The album itself received generally positive reviews by the UK critics, Keith Cameron of the NME compared Suede to The Smiths; he wrote, "'Suede' faces the same problems [as The Smiths did] and similarly fails to deliver on a few, admittedly trifling, levels". However, he concluded, "This is the solid, quality, ring-of-confidence debut [Nude Records] dreamed the band would produce". Stuart Maconie of Q drew comparisons to Bowie, Morrissey and Marr. In conclusion he said "Bowie and the Smiths are obvious points of reference. From each, Suede have taken an alien sexual charisma, a peculiarly claustrophobic Englishness and brazenly good tunes. Moreover, rarely has a record from the indie sector come with such a burning sense of its own significance." In Select, Steve Lamacq noted "a feeling in the air that they haven't fully let themselves go yet", concluding: "As debuts go this isn't exactly Suede in flames: but what a smouldering attempt." Ben Thompson of The Independent wrote that "it would be a shame if the eagerness to get the backlash underway stopped their excellent album getting the respect it deserves."
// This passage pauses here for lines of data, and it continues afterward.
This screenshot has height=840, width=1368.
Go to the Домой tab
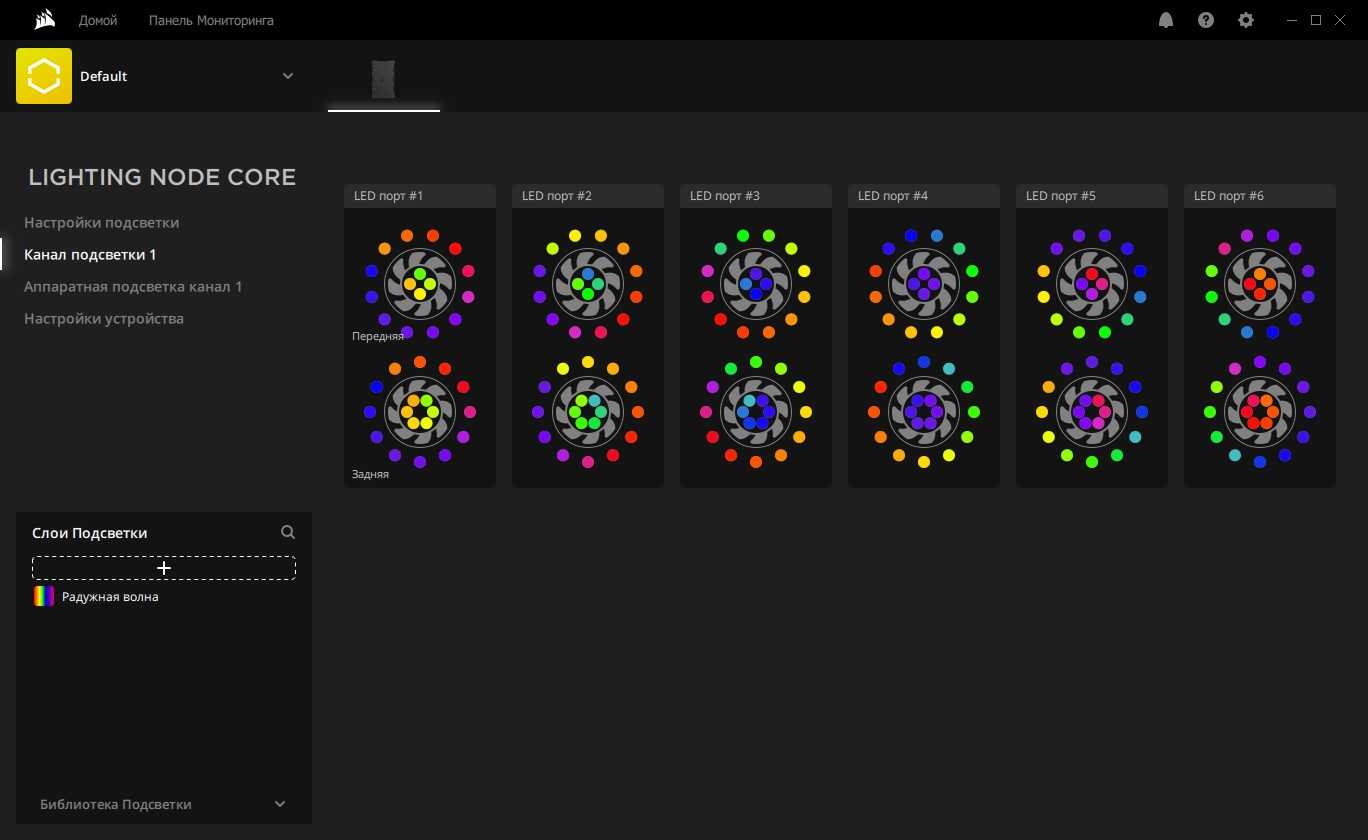[x=98, y=20]
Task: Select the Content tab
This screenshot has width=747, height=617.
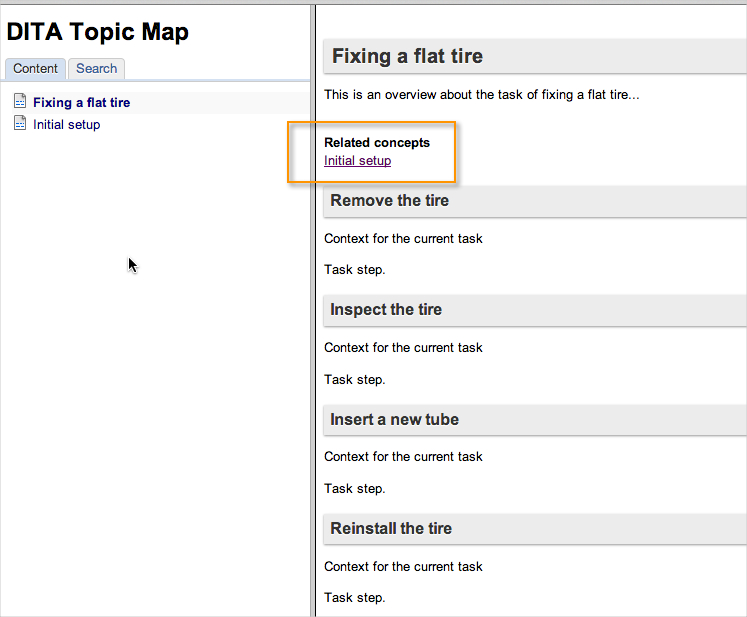Action: coord(35,69)
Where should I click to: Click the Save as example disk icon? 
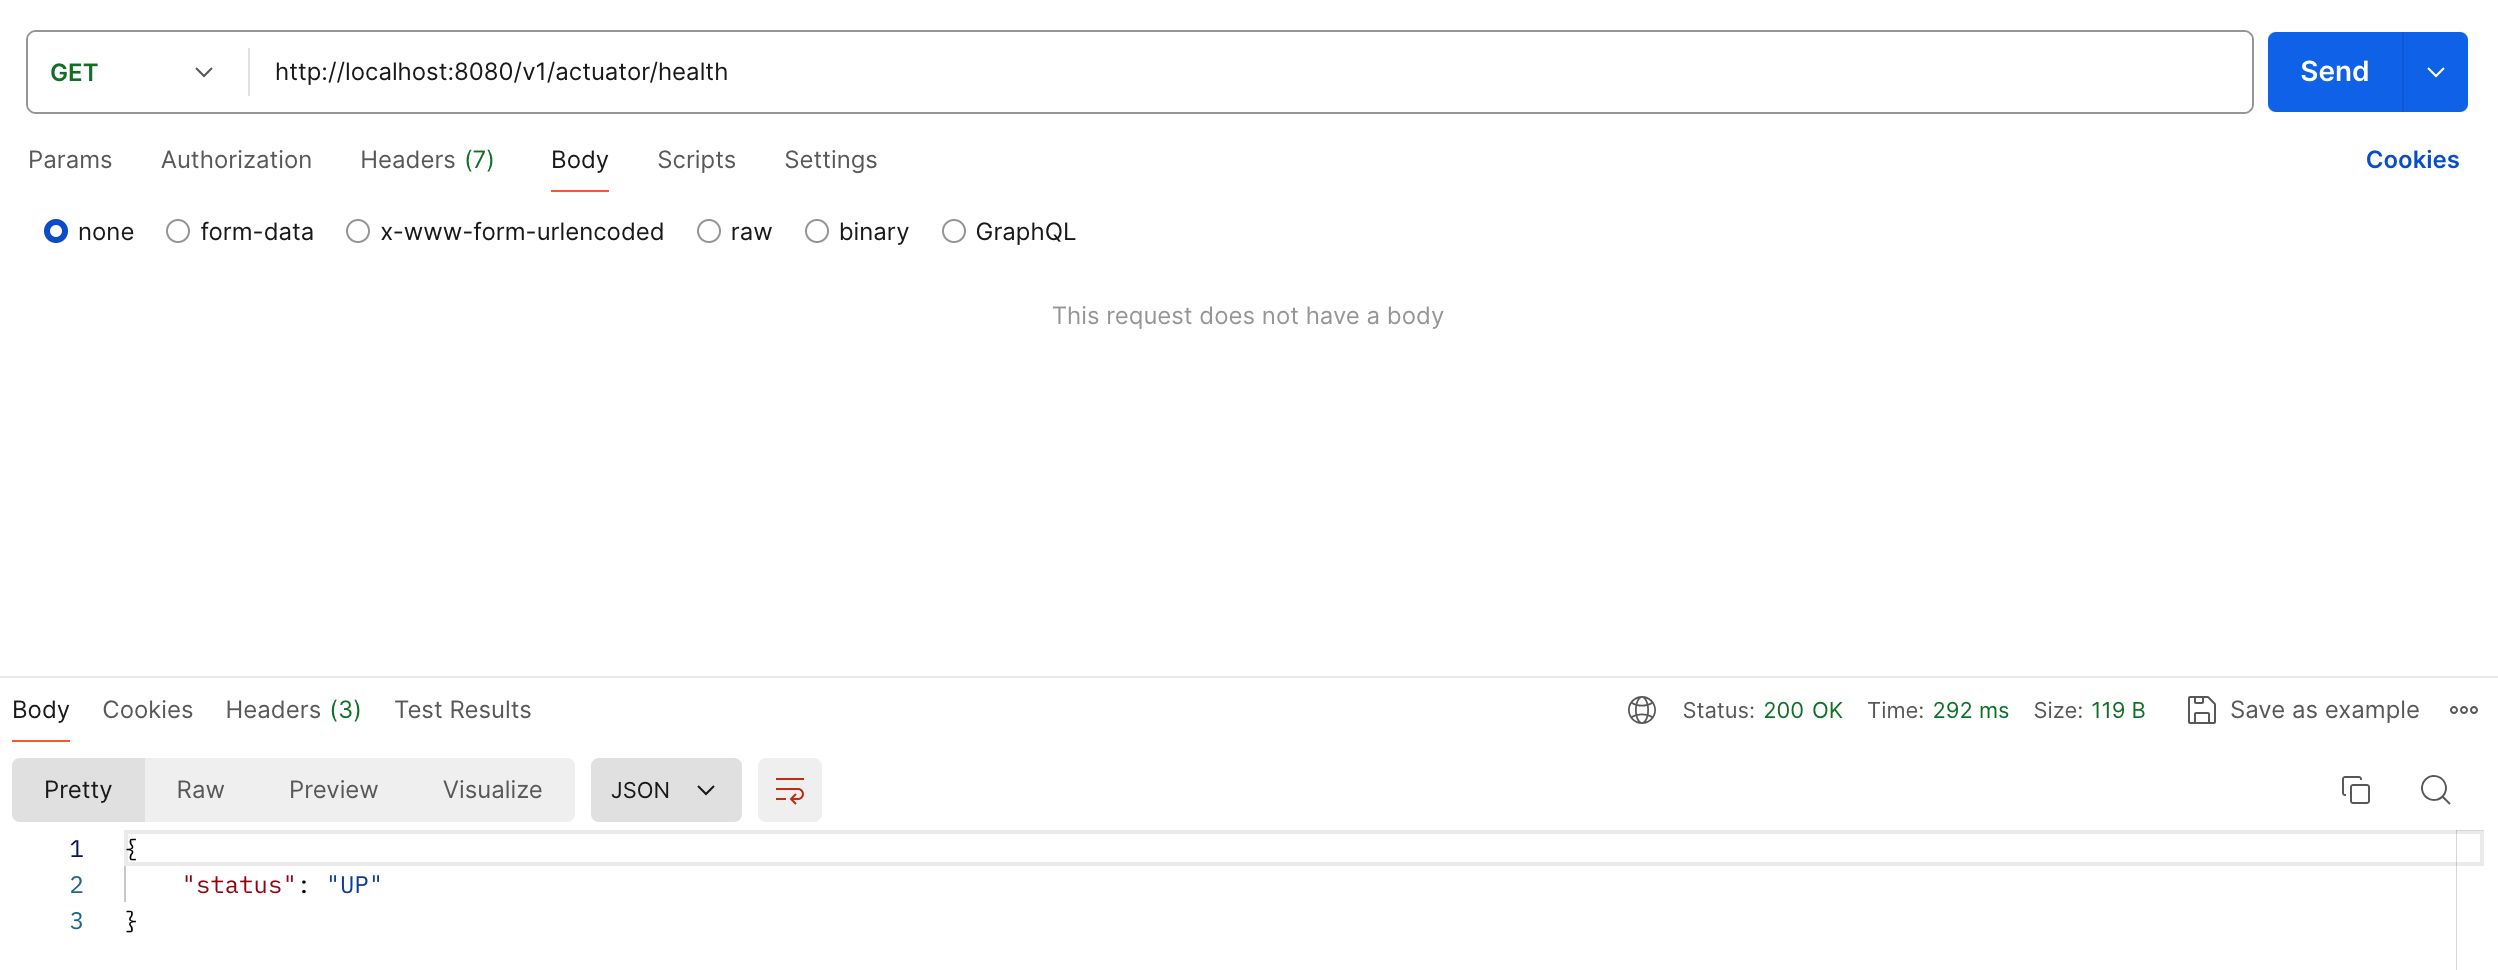click(2201, 710)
The album was warmly received by most American critics. Robert Christgau called it a "surprisingly well-crafted coming out. More popwise and also more literary than the Smiths at a comparable stage, Suede's collective genderfuck projects a joyful defiance so rock and roll it obliterates all niggles about literal truth." In his review for The Baltimore Sun, J. D. Considine felt that Suede had lived up to the hype they had received in the UK. He added: "the group's greatest strengths are strictly melodic, thanks to the consistently tuneful interplay between Brett Anderson's voice and Bernard Butler's guitar. As such, it's impossible to come away from the album without humming snatches of the slow-and-dreamy 'Sleeping Pills,' the dark, punchy 'The Drowners,' or the intoxicatingly catchy 'Animal Nitrate'." David Fricke of Rolling Stone gave a very positive review, saying: "Suede the band and Suede the record are more than the sum of their brilliantly packaged designer hauteur. There is an undercurrent of doomsday urgency in Anderson's feigned languor, tartly echoed in Bernard Butler's corrosive guitar work." He wrote a very positive assessment of most tracks on the album, with one exception: "there are two 'Animal' songs on the album, of which 'Animal Lover' is one too many." In conclusion, he said: "No matter; they've made the best of this one." In a more mixed review, Lorraine Ali of the Los Angeles Times felt the band "do their best to alienate the common listener." She wrote: "When not pretending to be superhuman, Suede churns out strong songs--a couple of fun, post-punk, power-pop tunes among them. But mostly the band oozes alluring, tousled and sexy songs over sometimes steamy lyrics or weaves sad and opiated melodies around Anderson’s shooting highs and desperate lows."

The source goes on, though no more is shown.